Si la solution peut se justifier, en pratique, par l’idée de faute antérieure de l’auteur des faits, elle n’en est pas moins contestable sur le plan juridique, s’agissant des infractions intentionnelles, dès lors qu’au moment des faits le discernement de l’auteur est potentiellement altéré ou aboli (sur l’hypothèse très particulière du crime commis par une personne volontairement intoxiquée, voir Billet Dubois).
Comment prouver l’intention ?
C’est là tout l’enjeu. Si l’intention est en théorie liée à la personne de l’auteur, les juges déduisent en pratique l’intention des faits matériellement constatés ou de circonstances extérieures. En matière de meurtre, par exemple, l’intention de tuer est présumée établie lorsque l’auteur a utilisé une arme létale ou que les coups ont été portés sur une partie vitale du corps. La difficulté probatoire est plus importante quand aucune lésion n’est médicalement constatée ou en l’absence de témoignages concordants.

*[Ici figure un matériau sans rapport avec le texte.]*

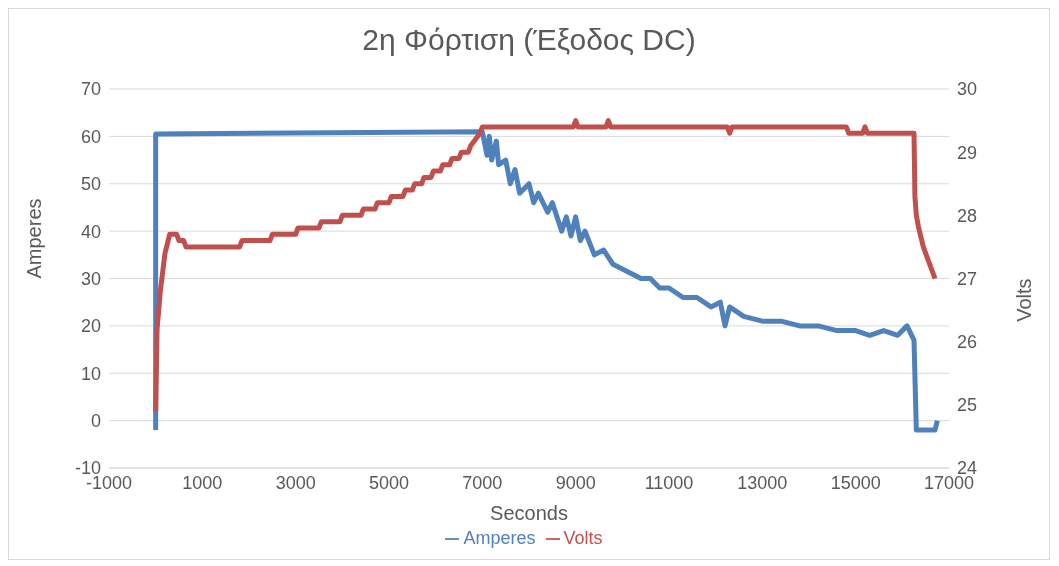 This screenshot has height=566, width=1059. Describe the element at coordinates (529, 40) in the screenshot. I see `chart-title: 2η Φόρτιση (Έξοδος DC)` at that location.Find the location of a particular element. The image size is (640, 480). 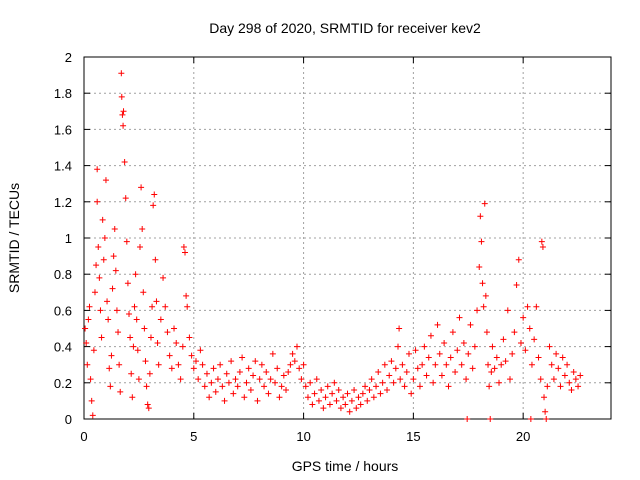

x-tick-label: 20 is located at coordinates (523, 436).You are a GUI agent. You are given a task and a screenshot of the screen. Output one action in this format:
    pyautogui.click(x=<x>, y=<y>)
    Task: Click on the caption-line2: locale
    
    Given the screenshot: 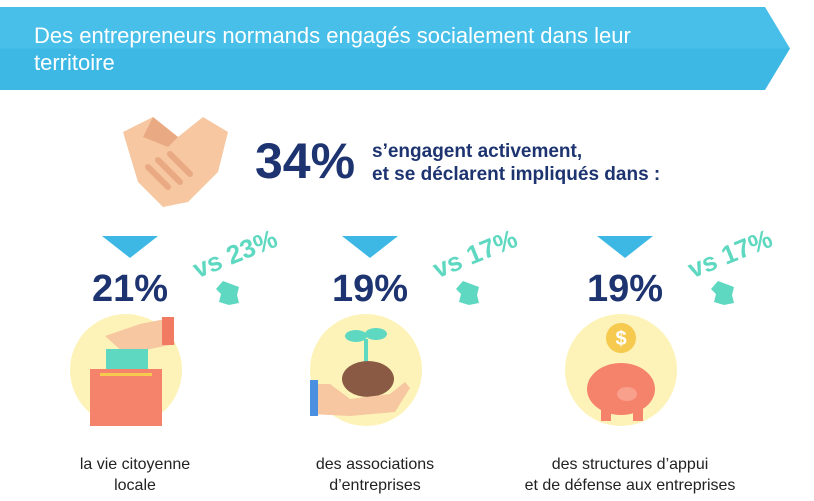 What is the action you would take?
    pyautogui.click(x=135, y=486)
    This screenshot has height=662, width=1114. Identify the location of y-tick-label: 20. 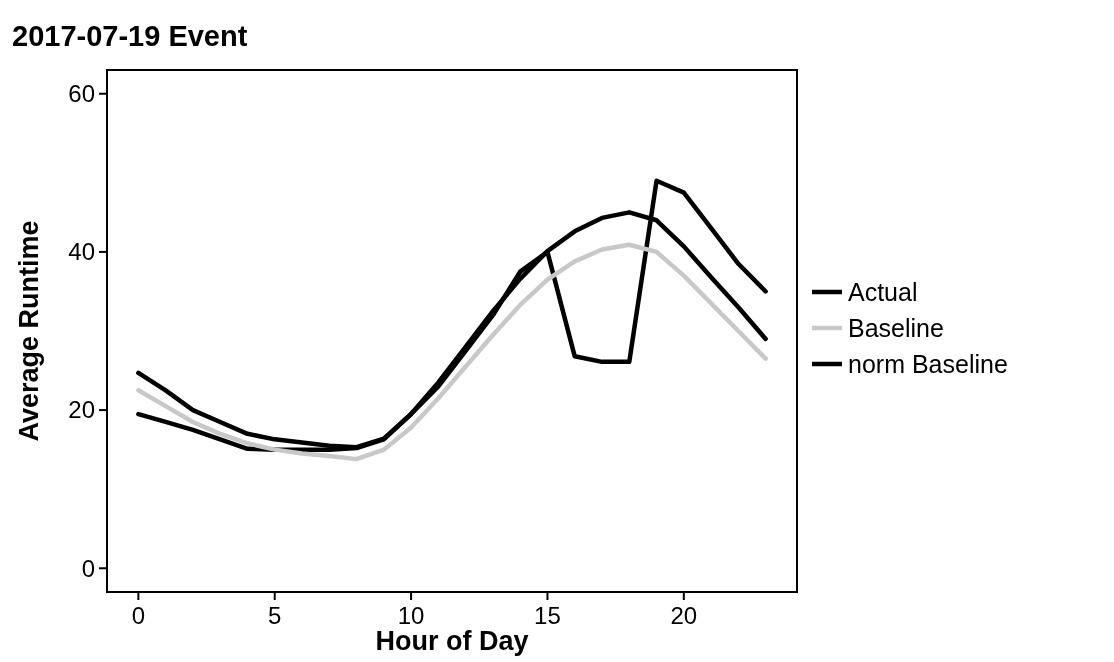
(82, 410).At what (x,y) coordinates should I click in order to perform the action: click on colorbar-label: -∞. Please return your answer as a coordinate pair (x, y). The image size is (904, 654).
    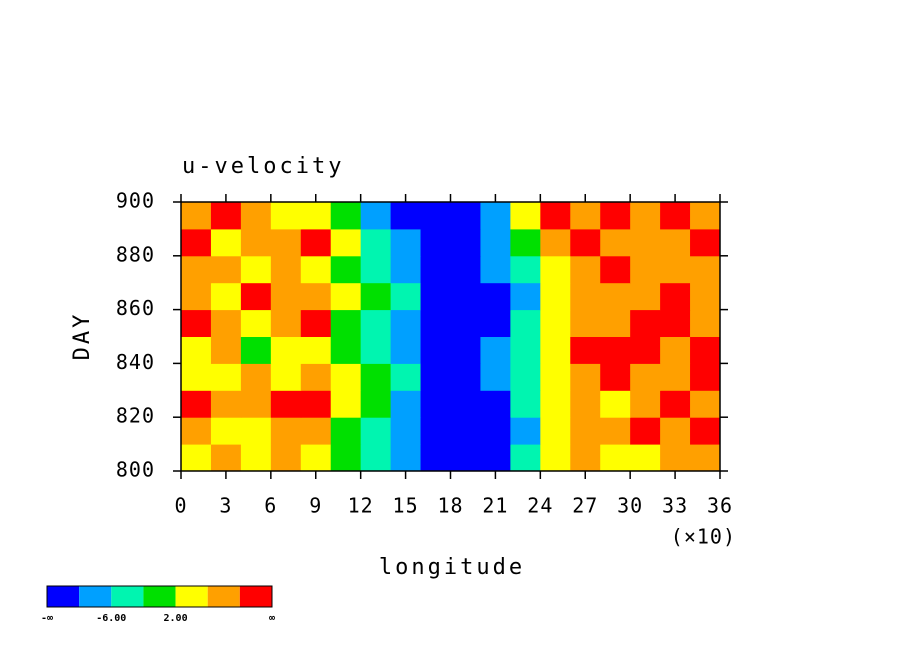
    Looking at the image, I should click on (47, 618).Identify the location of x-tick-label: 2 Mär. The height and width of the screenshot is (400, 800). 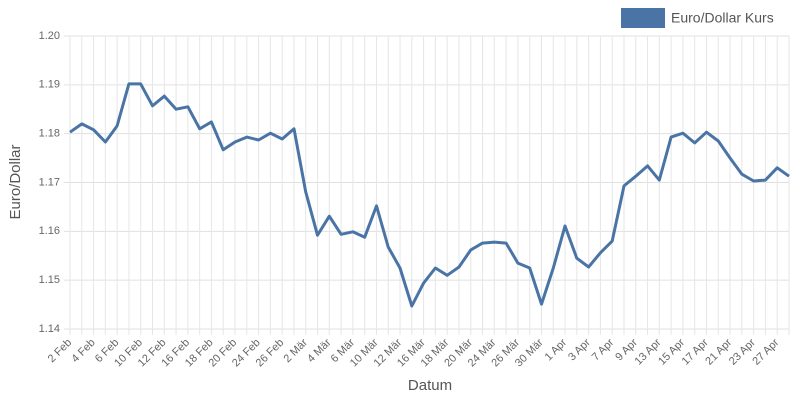
(296, 350).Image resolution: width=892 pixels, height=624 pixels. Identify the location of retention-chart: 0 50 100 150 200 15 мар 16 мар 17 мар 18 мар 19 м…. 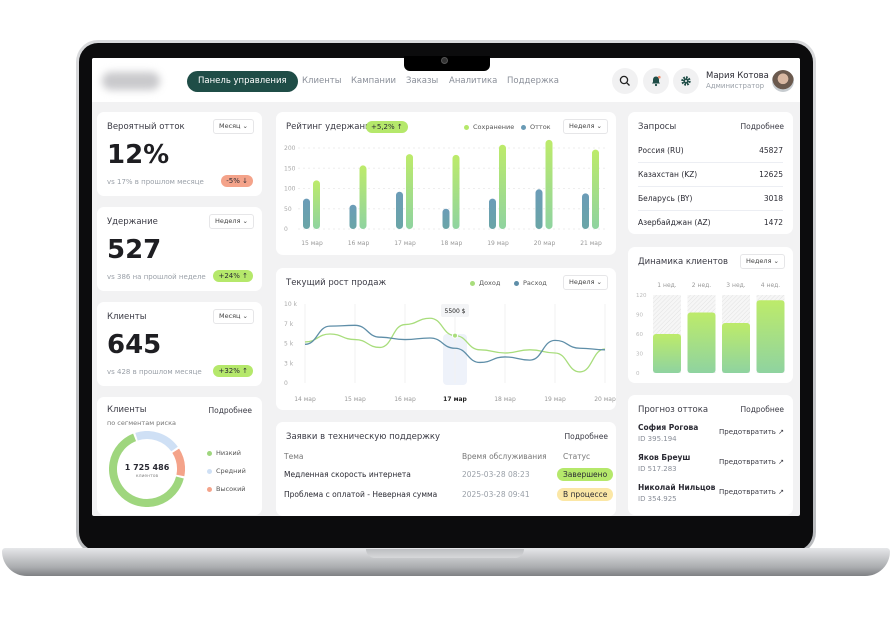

Précisément, dans l’affaire concernant Nicolas Bedos, comment établir que l’acteur avait bien l’intention de tendre la main vers le sexe de la victime pour porter atteinte à sa liberté sexuelle ?
Le procureur de la République, qui a requis un an de prison avec sursis ainsi qu’une obligation de soins, semble s’être laissé convaincre par la sincérité du témoignage de la plaignante, lequel concorde avec les témoignages de deux autres femmes s’étant constituées parties civiles dans cette affaire, mais pour des faits distincts. Le fait que le prévenu ait présenté ses excuses à la victime pour son comportement « inexcusable », peu après les faits, a sans doute aussi pesé dans l’appréciation du ministère public. Mardi 22 octobre, la peine prononcée était conforme à celle réclamée par le ministère public.